Here’s what I’ve learned.
The demo trap
AI apps are dangerously easy to demo. Prompt a model, get impressive output, screen-record it, post it on X. Everyone’s impressed. Then you try to turn it into a product and realize the demo only worked because you hand-crafted the input.
Real users don’t hand-craft their input. They type quickly, leave out context, ask the wrong question, and expect the system to figure it out. Building for that is the actual work.
Start with the failure mode, not the happy path
Before writing a single line of code, I ask: what happens when the AI is wrong? For Orion, wrong means a marketing campaign brief that misrepresents the brand. For the HBS Campus Guide, wrong means sending someone to the wrong building. These are very different failure modes with very different acceptable rates.

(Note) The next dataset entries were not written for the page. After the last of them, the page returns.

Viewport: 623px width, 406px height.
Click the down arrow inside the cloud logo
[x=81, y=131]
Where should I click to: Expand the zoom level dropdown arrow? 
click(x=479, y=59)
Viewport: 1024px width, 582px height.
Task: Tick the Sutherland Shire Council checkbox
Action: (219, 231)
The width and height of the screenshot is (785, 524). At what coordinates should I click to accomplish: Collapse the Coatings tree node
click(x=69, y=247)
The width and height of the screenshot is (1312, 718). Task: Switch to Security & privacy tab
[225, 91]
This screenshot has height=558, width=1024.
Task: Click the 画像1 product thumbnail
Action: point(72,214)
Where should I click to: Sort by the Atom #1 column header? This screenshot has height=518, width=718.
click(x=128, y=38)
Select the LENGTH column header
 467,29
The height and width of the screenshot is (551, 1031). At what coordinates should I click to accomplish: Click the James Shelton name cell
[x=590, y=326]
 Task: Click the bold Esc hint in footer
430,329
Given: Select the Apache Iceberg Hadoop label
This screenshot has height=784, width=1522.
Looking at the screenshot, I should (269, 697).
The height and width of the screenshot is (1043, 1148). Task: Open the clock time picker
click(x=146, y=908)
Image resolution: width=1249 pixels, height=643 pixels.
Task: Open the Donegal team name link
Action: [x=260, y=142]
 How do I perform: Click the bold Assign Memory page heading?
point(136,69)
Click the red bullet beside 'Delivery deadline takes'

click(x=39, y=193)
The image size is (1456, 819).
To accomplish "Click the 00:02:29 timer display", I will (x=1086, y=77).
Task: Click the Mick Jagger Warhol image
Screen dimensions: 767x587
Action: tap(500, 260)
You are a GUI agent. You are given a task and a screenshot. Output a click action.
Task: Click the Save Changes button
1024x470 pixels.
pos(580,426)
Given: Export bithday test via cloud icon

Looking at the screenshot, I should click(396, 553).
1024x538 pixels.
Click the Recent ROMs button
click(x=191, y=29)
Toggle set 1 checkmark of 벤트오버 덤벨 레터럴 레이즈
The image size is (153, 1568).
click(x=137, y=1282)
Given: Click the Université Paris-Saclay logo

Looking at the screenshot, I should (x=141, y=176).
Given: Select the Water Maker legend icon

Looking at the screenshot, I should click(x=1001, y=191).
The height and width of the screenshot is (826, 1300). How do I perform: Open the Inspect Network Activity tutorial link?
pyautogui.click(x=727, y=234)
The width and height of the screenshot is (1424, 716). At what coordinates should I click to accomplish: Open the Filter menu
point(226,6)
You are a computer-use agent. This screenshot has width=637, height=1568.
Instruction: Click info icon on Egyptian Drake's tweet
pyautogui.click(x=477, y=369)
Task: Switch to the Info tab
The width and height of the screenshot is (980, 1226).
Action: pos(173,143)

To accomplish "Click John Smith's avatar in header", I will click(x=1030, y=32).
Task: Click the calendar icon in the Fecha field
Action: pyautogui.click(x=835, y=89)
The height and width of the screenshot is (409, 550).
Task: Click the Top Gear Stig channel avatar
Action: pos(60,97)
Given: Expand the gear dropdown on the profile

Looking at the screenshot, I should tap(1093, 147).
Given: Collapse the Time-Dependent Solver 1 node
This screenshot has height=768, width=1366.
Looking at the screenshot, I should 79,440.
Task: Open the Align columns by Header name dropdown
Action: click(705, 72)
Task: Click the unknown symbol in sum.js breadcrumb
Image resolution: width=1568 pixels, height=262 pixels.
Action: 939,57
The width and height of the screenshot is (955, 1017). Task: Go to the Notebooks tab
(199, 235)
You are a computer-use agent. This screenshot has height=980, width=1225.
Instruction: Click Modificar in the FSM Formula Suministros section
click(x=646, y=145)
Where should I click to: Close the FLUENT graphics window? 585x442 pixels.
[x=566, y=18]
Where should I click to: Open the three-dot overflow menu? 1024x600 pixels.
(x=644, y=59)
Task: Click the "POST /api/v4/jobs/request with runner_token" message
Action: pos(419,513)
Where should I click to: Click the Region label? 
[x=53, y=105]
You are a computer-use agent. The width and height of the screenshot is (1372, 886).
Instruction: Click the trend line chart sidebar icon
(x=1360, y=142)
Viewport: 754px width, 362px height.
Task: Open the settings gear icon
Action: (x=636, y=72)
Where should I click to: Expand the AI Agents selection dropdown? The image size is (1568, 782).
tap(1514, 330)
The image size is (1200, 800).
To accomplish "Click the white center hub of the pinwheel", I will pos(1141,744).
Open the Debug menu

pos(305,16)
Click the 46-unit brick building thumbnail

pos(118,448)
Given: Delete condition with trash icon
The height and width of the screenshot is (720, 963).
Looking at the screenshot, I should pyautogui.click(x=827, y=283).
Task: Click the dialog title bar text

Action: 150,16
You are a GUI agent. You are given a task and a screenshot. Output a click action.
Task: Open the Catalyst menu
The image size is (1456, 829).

Once you know your failure mode, you can design around it — human review steps, confidence thresholds, fallback responses, clear UX that sets expectations.
The latency problem is real
GPT-4 quality responses take 3–8 seconds. Users tolerate 1–2 seconds for web apps. Everything past that needs streaming, loading states, or an async pattern where you kick off the job and return the result later.
I default to streaming for anything user-facing. It makes 4-second responses feel fast because the user sees progress immediately.
Architecture decisions that matter
Separate your prompts from your code. Prompt iteration is a different workflow from code iteration. If your prompt is hardcoded in a function, every tweak requires a deployment. Store prompts in config files or a simple CMS so you can improve them without touching code.
Cache aggressively. LLM calls are expensive and slow. If there’s any chance a query will repeat — and there usually is — cache the result. Even a 1-hour cache on common queries can cut costs dramatically.
Log everything in the beginning. Input, output, latency, cost, user feedback. You cannot improve what you cannot measure. In early production I log every single LLM call. Once I understand the patterns I get selective.
The deployment question
Cloudflare Pages + a static Astro frontend + a lightweight backend (Workers or a Node server) is my current default stack for AI apps. It’s fast, cheap, and scales without thinking about it. I use Supabase for anything that needs persistence.
The HBS Campus Guide runs entirely static — no backend at all, no AI calls at runtime. All the “intelligence” is baked into the data model at build time. That’s the ideal: push complexity to build time, not runtime.
Ship ugly, iterate fast
The apps I’m most proud of shipped ugly. The first version of Orion had no design — it was a text box, a submit button, and a wall of text output. Users told me what they needed. I added design after I understood the product.
The AI part of an AI app is usually the easiest part. The hard part is the same as any other software: what problem are you solving, for whom, and how do you know when you’ve solved it?